Miami Experience leads alumni to John H. Glenn Research Center

By Jesús F. Jiménez, assistant director of digital content

When she started at Miami University, Dr. Lyndsey McMillon-Brown ’13 saw mechanical engineering as her “back up plan.” When NASA approached her about an internship, her adviser gave her simple advice: When NASA calls, you answer.

Today, Dr. McMillon-Brown works as a research electrical engineer at NASA’s John H. Glenn Research Center in Cleveland, one of five Miamians currently at the center.

The others are:

  • Jim Mullins ’94, facility manager of four different facilities
  • Nicole Smith ’97, chief of the Explorations Systems Office
  • Ben Van Lear ’04, Orion Productions Operations, European Service Module lead
  • Colleen Van Lear ’04, Radioisotope Power Systems Program Integration manager

“I’m still at that point where I need to pinch myself every day to make sure I’m not dreaming,” said Colleen Van Lear, who has been at NASA for three years. “I’m just so grateful that my love of space and something that I considered an interest or a hobby is part of what I get to do every day.”

The best toys

Halfway through her freshman year, Nicole Smith started looking around for a challenging major and picked aeronautics.

“I thought, ‘They have the best toys.’”

After graduation, Nicole interned for the Johnson Space Center in Houston and went on to earn a master’s in aerospace engineering from the University of Cincinnati. Today, she manages a broad portfolio of projects supporting Orion, Space Launch System, Human Landing Systems, Human Research Program, International Space Station and Advanced Exploration Systems. Previously, she was project manager for Orion testing at Plum Brook Station, completing environmental testing of the Artemis I spacecraft, which is the next spacecraft that will take humans to the moon. It is expected to launch later this year.
※ ※ ※
Tasks for this exercise
A. Answer these questions from the article on Miami alumni at NASA's Glenn Research Center:
(i) What job does Dr. Lyndsey McMillon-Brown hold at the center?
(ii) How long has Colleen Van Lear been at NASA?
(iii) Where did Nicole Smith earn her master's in aerospace engineering?
B. Duplicate the article on Miami alumni at NASA's Glenn Research Center between "Today, Dr. McMillon-Brown" and "and picked aeronautics.", inclusive.
C. Write the next part of the article on Miami alumni at NASA's Glenn Research Center, picking up after its final sentence.

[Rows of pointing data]
※ ※ ※
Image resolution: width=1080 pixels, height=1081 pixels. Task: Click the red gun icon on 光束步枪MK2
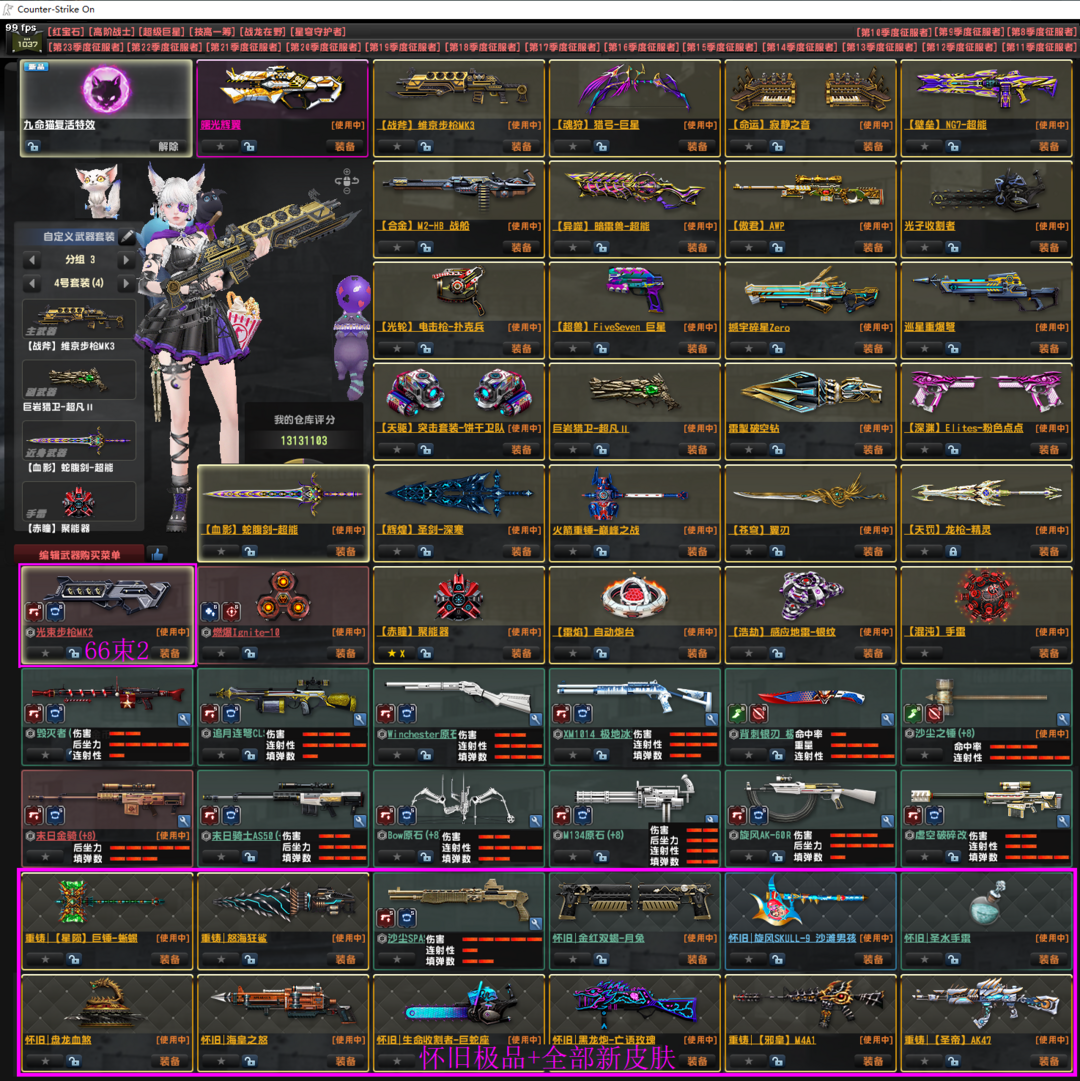(34, 612)

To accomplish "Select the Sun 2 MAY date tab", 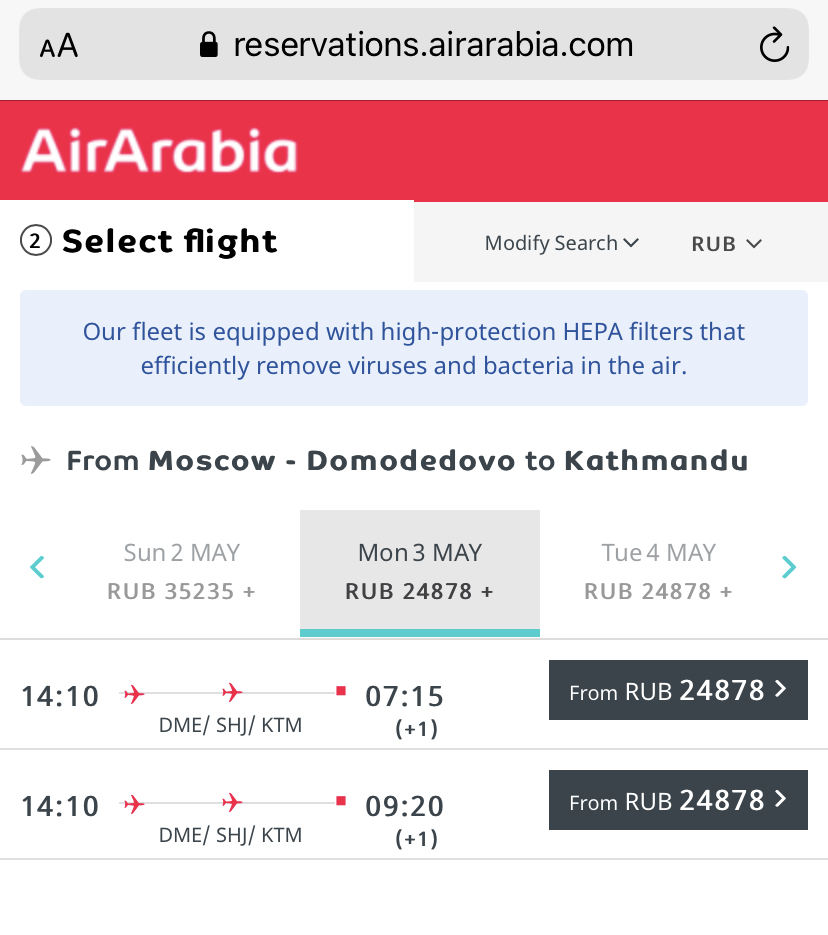I will pos(181,571).
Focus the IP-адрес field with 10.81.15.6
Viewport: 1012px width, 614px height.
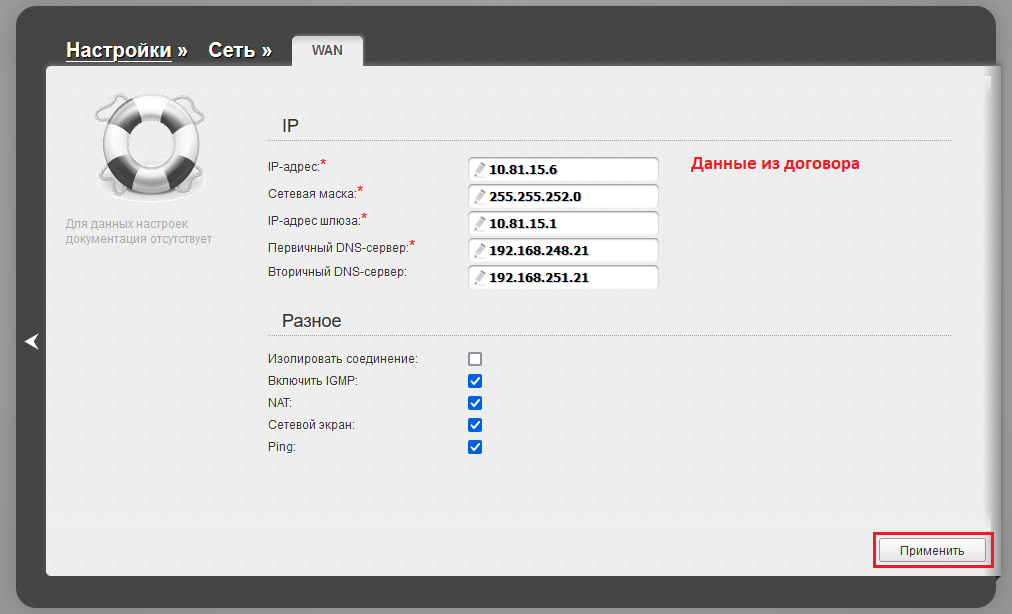[x=570, y=169]
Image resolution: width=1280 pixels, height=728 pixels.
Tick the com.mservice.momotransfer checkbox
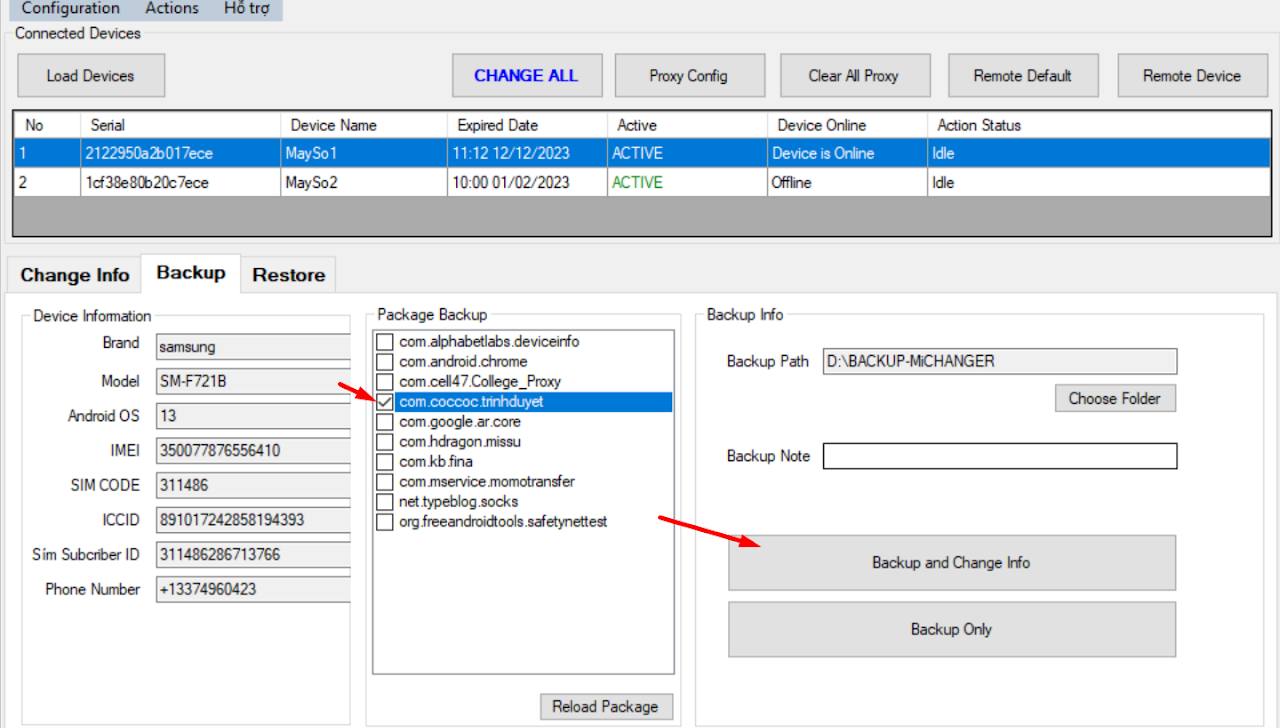click(x=385, y=482)
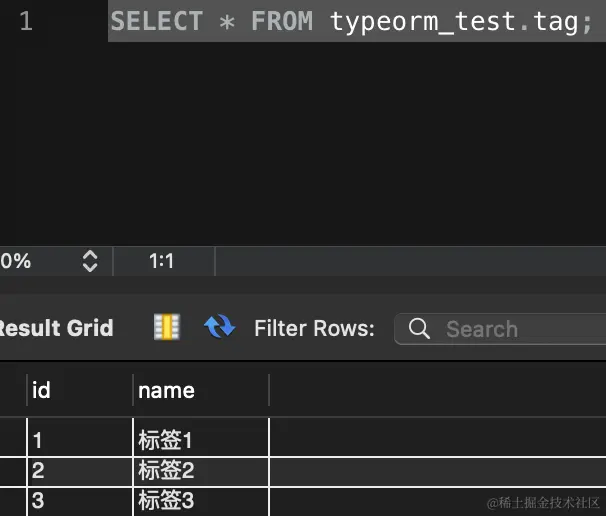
※ ※ ※
Expected responses
A.
(i) Research electrical engineer
(ii) Three years
(iii) The University of Cincinnati

B.
Today, Dr. McMillon-Brown works as a research electrical engineer at NASA’s John H. Glenn Research Center in Cleveland, one of five Miamians currently at the center.

The others are:

  • Jim Mullins ’94, facility manager of four different facilities
  • Nicole Smith ’97, chief of the Explorations Systems Office
  • Ben Van Lear ’04, Orion Productions Operations, European Service Module lead
  • Colleen Van Lear ’04, Radioisotope Power Systems Program Integration manager

“I’m still at that point where I need to pinch myself every day to make sure I’m not dreaming,” said Colleen Van Lear, who has been at NASA for three years. “I’m just so grateful that my love of space and something that I considered an interest or a hobby is part of what I get to do every day.”

The best toys

Halfway through her freshman year, Nicole Smith started looking around for a challenging major and picked aeronautics.

C.
She was recently featured on Miami’s Love. Honor. Learn. webinar platform to celebrate Women’s History Month.


From paper to space

Jim’s older brother Jeff ’87 also attended Miami, so Jim saw it as a natural fit.

Because Miami did not offer an aerospace engineering major, Jim explored the paper science and engineering major. After Miami, he worked in the paper industry for about seven years in various engineering roles and management roles.

Jim, who met his wife, Sharon Elizabeth (Montain) Mullins ’94, at Miami, started at NASA as a mechanical test engineer and now works as the facility manager of the Chemical Propulsion Research Complex (rocket lab), Creek Road Cryogenics Complex (cryogenics fluid management), Fuel Cell Test Lab and the Glenn Extreme Environments Rig (GEER – Planetary Simulation chamber).


Reaching for the stars

Colleen and Ben are a Miami Merger, having worked together on a senior design project. Ben was a senior at Miami when NASA reached out in search of mechanical engineering co-ops. Upon graduating, he went to the Kennedy Space Center in Florida.

One of his biggest accomplishments was a few years ago when the European Space Agency delivered the first service module to the Kennedy Space Center.

“The team worked together there over the next couple weeks to join it to the U.S. Module, the crew module adapter, and to start mating up all the power and electrical and water and oxygen and nitrogen systems and checking those out,” Ben said.

Colleen grew up dreaming of working in space travel, checking out library books to read about Voyager’s missions to the outer planets. In college, however, she majored in manufacturing engineering and engineering management and entered the automotive and HVAC industries.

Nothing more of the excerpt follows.